The Umbrella Agreement covers the transfer of all personal data, such as names, addresses or criminal records, exchanged between the EU and US for the prevention, detection, investigation and prosecution of criminal offences, including terrorism.

“This is a big step forward for transatlantic data protection”, said lead MEP Jan Philipp Albrecht (Greens, DE) after the committee approved his recommendation of the agreement by 41 votes to 4, with 6 abstentions. “In future there will be high, binding standards and strong individual rights will apply when it comes to the exchange of data between police and law enforcement authorities”.

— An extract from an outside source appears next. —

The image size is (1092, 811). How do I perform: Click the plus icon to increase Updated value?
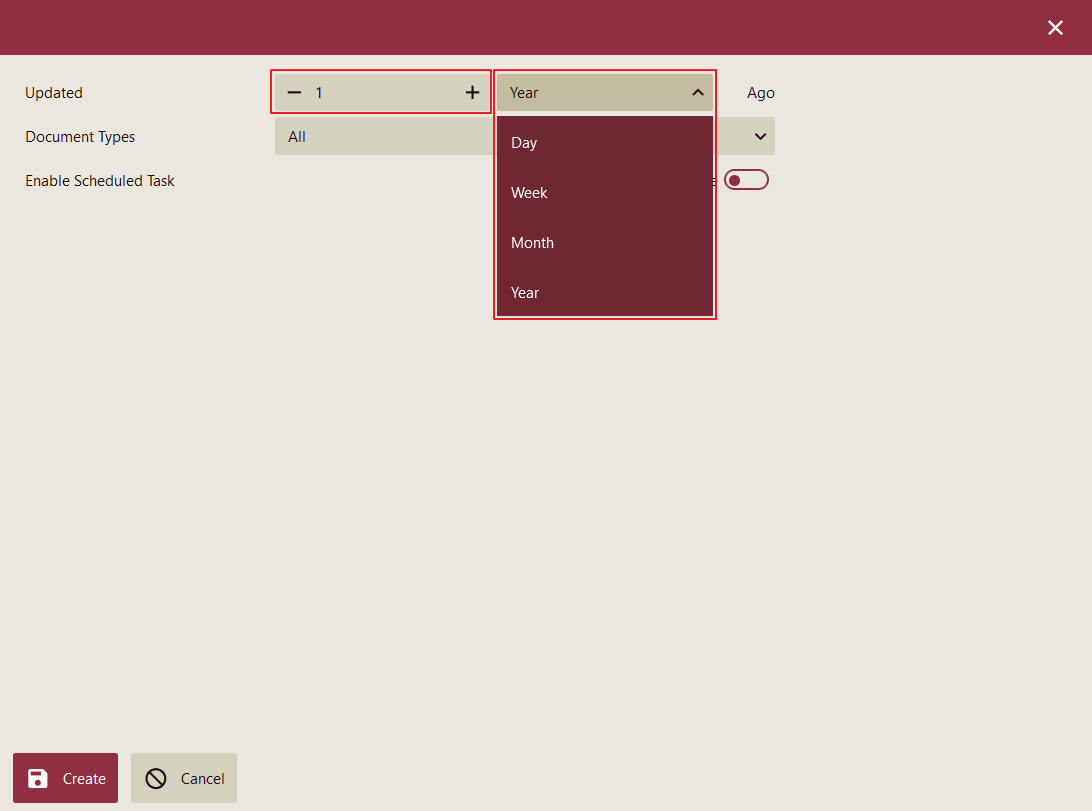(473, 93)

“The agreement represents the start of a new way to negotiate high transatlantic standards on fundamental rights instead of the incomplete, fragmented and very low ones seen so far. It was crucial for Parliament’s approval to have a binding clarification that the Umbrella Agreement is not a legal basis for new data transfers, and that data protection authorities can always check compliance”, he added.

The agreement ensures that citizens on both sides of the Atlantic will have the right to:

  • be informed in the event of data security breaches,
  • have inaccurate information corrected and
  • seek judicial redress at court.

It also sets limits on onward transfers of data and retention periods.

Next steps

The recommendation to give a green light to the Umbrella Agreement is scheduled for a plenary vote on 1 December in Brussels.

The agreement, negotiated by the European Commission on behalf of the EU, was signed by the EU and US in June, but it will need the European Parliament’s consent before it can enter into force.